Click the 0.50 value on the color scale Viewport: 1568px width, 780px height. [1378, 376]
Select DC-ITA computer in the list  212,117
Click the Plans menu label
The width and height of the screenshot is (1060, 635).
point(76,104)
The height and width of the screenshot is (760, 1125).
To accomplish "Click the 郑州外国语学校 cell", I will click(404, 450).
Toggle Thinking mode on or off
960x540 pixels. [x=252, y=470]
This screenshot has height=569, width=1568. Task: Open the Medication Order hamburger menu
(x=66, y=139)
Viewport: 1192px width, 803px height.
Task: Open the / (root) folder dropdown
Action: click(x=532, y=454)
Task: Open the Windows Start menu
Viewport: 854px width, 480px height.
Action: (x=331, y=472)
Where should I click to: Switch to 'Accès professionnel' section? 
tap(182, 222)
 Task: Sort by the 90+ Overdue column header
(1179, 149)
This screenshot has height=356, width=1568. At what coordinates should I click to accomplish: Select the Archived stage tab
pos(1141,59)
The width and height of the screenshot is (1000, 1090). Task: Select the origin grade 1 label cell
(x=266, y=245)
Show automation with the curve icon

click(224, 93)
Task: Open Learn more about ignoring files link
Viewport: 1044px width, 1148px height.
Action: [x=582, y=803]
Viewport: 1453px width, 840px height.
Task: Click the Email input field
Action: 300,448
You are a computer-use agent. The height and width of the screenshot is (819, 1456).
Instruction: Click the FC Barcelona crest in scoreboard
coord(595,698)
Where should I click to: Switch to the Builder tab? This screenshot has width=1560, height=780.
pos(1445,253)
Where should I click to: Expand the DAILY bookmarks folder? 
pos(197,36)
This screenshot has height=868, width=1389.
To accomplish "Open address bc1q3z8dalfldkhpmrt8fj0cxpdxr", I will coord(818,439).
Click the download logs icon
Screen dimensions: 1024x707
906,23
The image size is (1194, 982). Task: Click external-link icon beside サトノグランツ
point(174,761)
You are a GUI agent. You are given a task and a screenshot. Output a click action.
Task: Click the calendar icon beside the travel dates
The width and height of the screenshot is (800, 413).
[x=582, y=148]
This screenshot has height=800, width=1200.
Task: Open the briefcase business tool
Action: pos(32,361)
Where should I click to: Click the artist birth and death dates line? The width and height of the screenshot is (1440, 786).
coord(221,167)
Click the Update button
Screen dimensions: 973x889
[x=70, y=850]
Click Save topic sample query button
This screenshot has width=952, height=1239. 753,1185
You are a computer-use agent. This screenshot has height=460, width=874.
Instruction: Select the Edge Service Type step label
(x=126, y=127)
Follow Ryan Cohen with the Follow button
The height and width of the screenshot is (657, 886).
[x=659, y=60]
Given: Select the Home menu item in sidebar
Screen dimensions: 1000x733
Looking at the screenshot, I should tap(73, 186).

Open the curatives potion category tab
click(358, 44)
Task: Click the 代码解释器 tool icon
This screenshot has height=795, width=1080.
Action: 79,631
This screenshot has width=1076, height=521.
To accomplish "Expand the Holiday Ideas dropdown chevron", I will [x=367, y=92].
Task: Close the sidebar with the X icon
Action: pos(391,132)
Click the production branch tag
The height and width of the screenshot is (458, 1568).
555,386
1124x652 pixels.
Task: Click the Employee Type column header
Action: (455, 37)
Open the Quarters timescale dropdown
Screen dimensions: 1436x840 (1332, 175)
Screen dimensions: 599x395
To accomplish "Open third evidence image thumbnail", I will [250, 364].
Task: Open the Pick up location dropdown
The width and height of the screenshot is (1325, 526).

WHAT IS BEING ASKED = Which lines in the records above contain the word "agent"? Return each of them.

RESULT BELOW =
You are a computer-use agent. The height and width of the screenshot is (819, 1456).
You are a GUI agent. You are given a task and a screenshot. Output a click action.
You are a computer-use agent. This screenshot has height=460, width=874.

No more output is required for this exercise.